Corporate End User technology choices used to be driven by a need to process data effectively (ever more complex software required ever more processing power) and store secure data securely while minimizing costs. The outcome was that corporate desktop computers had highly standardized hardware and software (to minimise support overheads) were tightly controlled (to ensure data security) and were generally more powerful than the PCs most employees had at home.

However a combination of cheaper processing power, the rise of visually sophisticated computer games and fast home broadband meant that even 5 years ago the majority of new home PCs provided a far sleeker user experience than clunky work machines that were optimised for spreadsheets.

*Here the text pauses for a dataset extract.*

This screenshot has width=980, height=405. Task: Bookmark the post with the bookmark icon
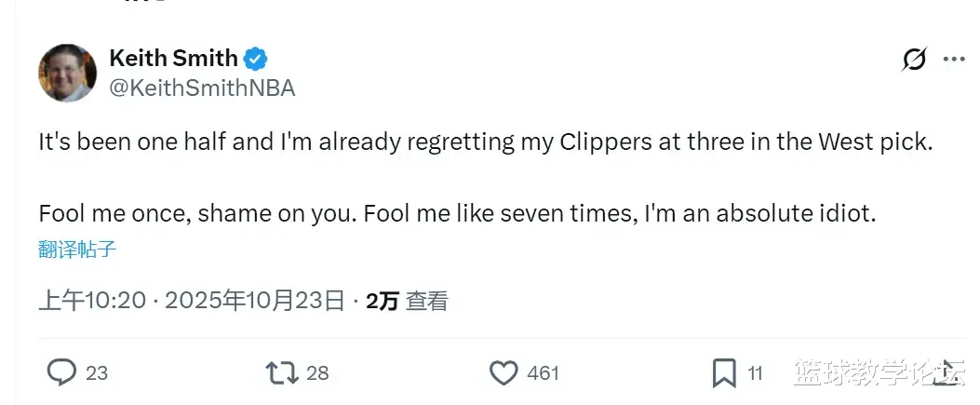point(724,373)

For several  years now End Users have been frustrated that the technology they used at home was so much better than the technology they had available at work, but they were unable to do anything about it until Senior Executives ignored IT concerns about data security and demanded they be allowed to use iPads.

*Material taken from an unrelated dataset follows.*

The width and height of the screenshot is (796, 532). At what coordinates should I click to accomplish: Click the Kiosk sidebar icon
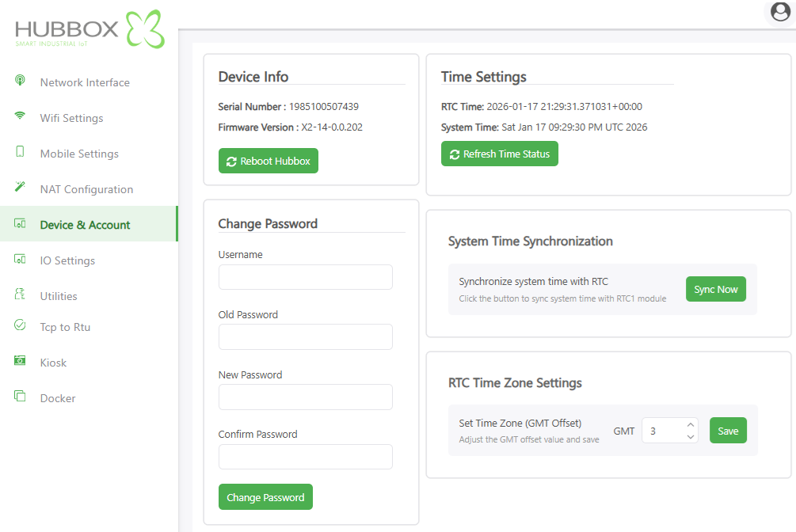tap(21, 361)
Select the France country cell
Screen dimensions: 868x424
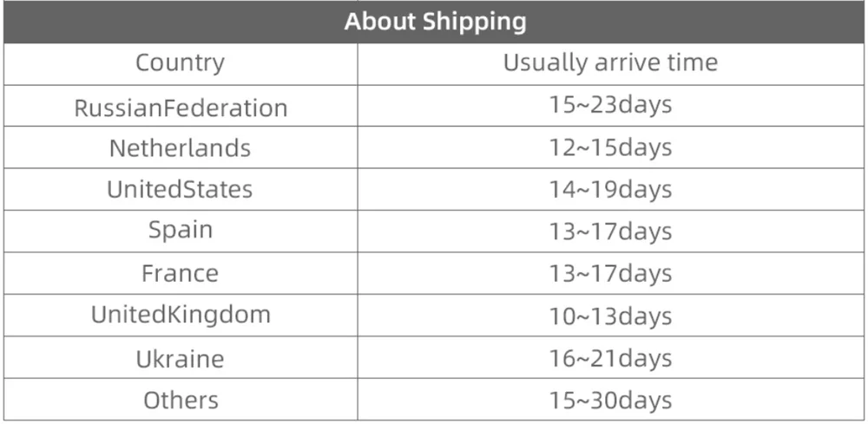(x=180, y=273)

Smartphones have made technology personal and very, very sexy

Through the technology dark ages (aka the 1960s and 1970s) and into the noughties, personal prestige and social status was signaled by the car you drove, or, for a woman, by the type of car your boyfriend drove!

Modern technology (and feminine emancipation!) means that this role has been largely taken over by the mobile phone. Everyone has one and they come in myriad shapes and sizes. Some are expensive, some are cheap, but they all make a statement about who we are, whether we like it or not.

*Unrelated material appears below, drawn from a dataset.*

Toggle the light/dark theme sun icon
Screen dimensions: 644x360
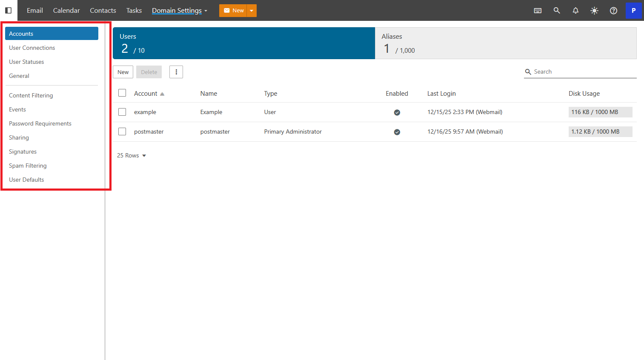click(594, 11)
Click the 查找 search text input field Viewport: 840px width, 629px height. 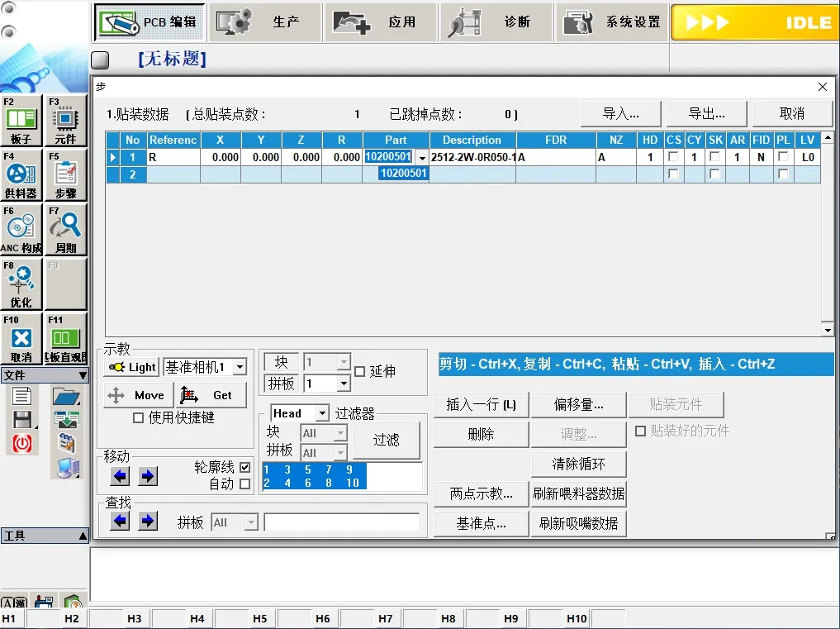(x=341, y=522)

Smart phones take this personalization a step further. They are a filofax plus – calendar, contacts, games, photos, music, TV shows, books, everything that makes us an individual has a place in our smartphones, and it won’t stop there – watch out for the introduction of mobile money into the developed world very soon.

The laptop and blackberry of a corporate road warrior used to signal superior status, but the flexibility, personality and sheer fun of a modern smartphone has completely up-staged these more staid corporate badges. Again, credit goes to Messrs Jobs and Ive for making smartphones irresistible.

Virtualisation Technology allows IT to control only the things it needs to

Virtualisation technologies have also been around for years. However the old command and control mindset meant that the vision being sold was one of ‘thin clients’ reminiscent of the dumb terminals of the mainframe era. The thin client concept gave IT even more control over the end user experience, dictating exactly what end users could see and do on their computers, wiping the slate clean every night and recreating a pure, unsullied desktop every morning. Great for call centre workers in daily contact with sensitive data, not so much fun – or necessary – for the rest of us.

The real power of virtualization comes with the combination of a virtual private network (VPN) and a virtual desktop to allow users to access the applications and data they need from any machine while letting them install games, photos, and music to their hearts content.

Of course this creates risks in itself – how do you prove the software on an unlocked machine is legal? What if an employee downloads something illegal onto their machine? To deal with this problem, many firms are allowing themselves to lose control even further and are contemplating requiring employees to purchase their own IT equipment – the ‘bring your own device’ (BOYD) revolution.

Corporate content will be delivered in a strictly controlled way over the VPN, while the computer itself, the hard drive, the processor etc belongs purely to the user.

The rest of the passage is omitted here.